In her third point, Mother asserts that there was not substantial evidence to support the
trial court’s findings with respect to factors three, five, and seven of section 452.375.2. We find
this challenge also uncompelling. Factor three - the trial court found this factor favored Father
because Child grew up in Hermann, went to preschool in Hermann, and both parties’ extended
families resided in the Hermann/Rhineland area. The court recognized that Child would soon
have a sibling but concluded the alternating weeks’ schedule would foster that new relationship.
This is substantial evidence. See Pasternak v. Pasternak, 467 S.W.3d 264, 270 (Mo. banc 2015).
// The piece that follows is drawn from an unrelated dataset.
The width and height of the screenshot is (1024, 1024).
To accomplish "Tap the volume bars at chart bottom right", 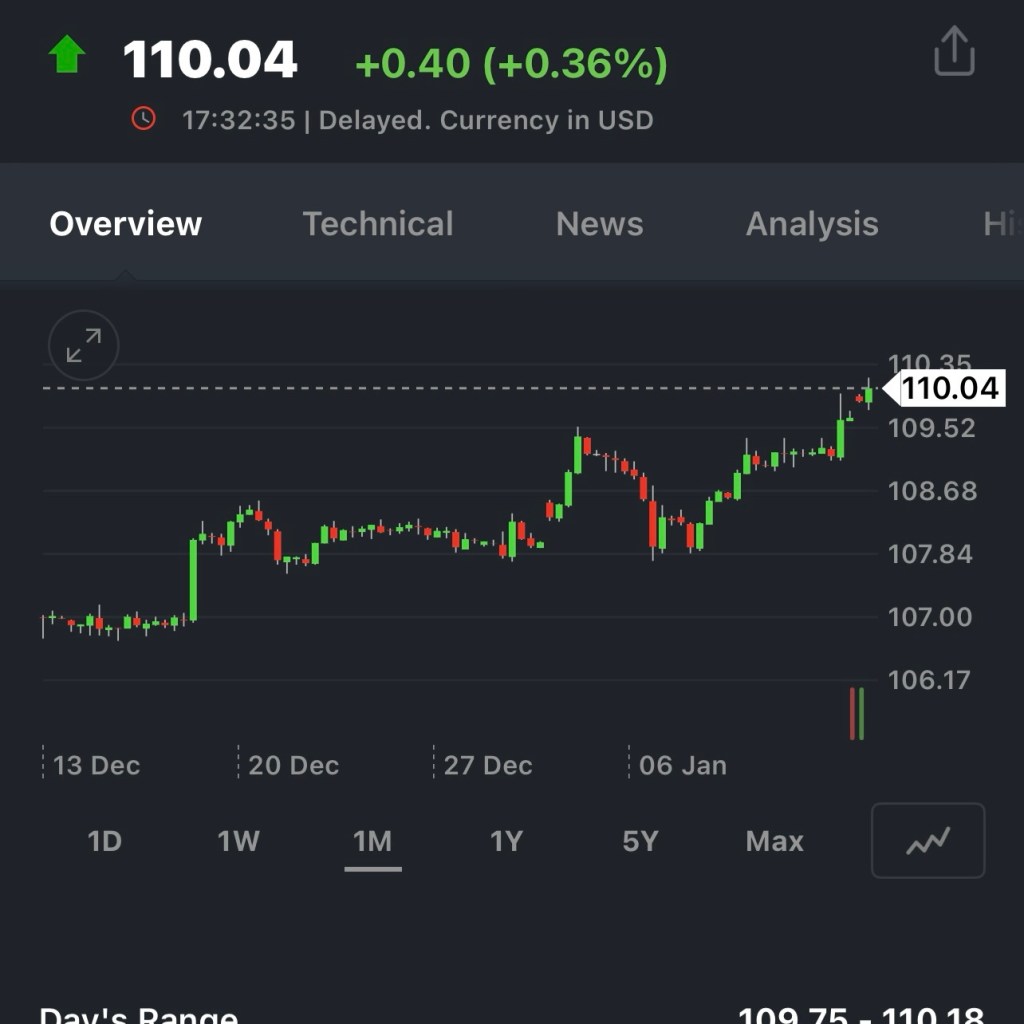I will point(857,713).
Factor five – child’s adjustment to her home, school, and community – weighed in
Father’s favor because Child’s extended families, on both sides, reside in the
Hermann/Rhineland area and Child had already attended preschool in Hermann. Mother does
not dispute any of this evidence but highlighted various advantages of her plan including that
Child did not have her own bedroom at Father’s. The court, however, found Father’s testimony
that he intended to build Child a bedroom to be credible, and we defer to that determination.
Cox, 504 S.W.3d at 221. Thus, there is substantial evidence supporting this finding.
Lastly, factor seven considers whether either party intends to relocate their primary
residence. Although Mother had already relocated, the court considered this factor because her
relocation to Wardsville impacted Father’s custodial time that he typically enjoyed. We find no
fault with the trial court in this regard.
We conclude that the trial court’s judgment demonstrates that it carefully weighed the
testimony and evidence presented by both parties. Although there was certainly evidence that
9 supported Mother’s plan, there was also substantial evidence that supported Father’s and under
our standard of review, we decline to disturb the trial court’s judgment.
Conclusion
For the reasons set forth above, we affirm.
______________________________ James M. Dowd, Presiding Judge Angela T. Quigless, J., and Lorne J. Baker, Sp. J., concur.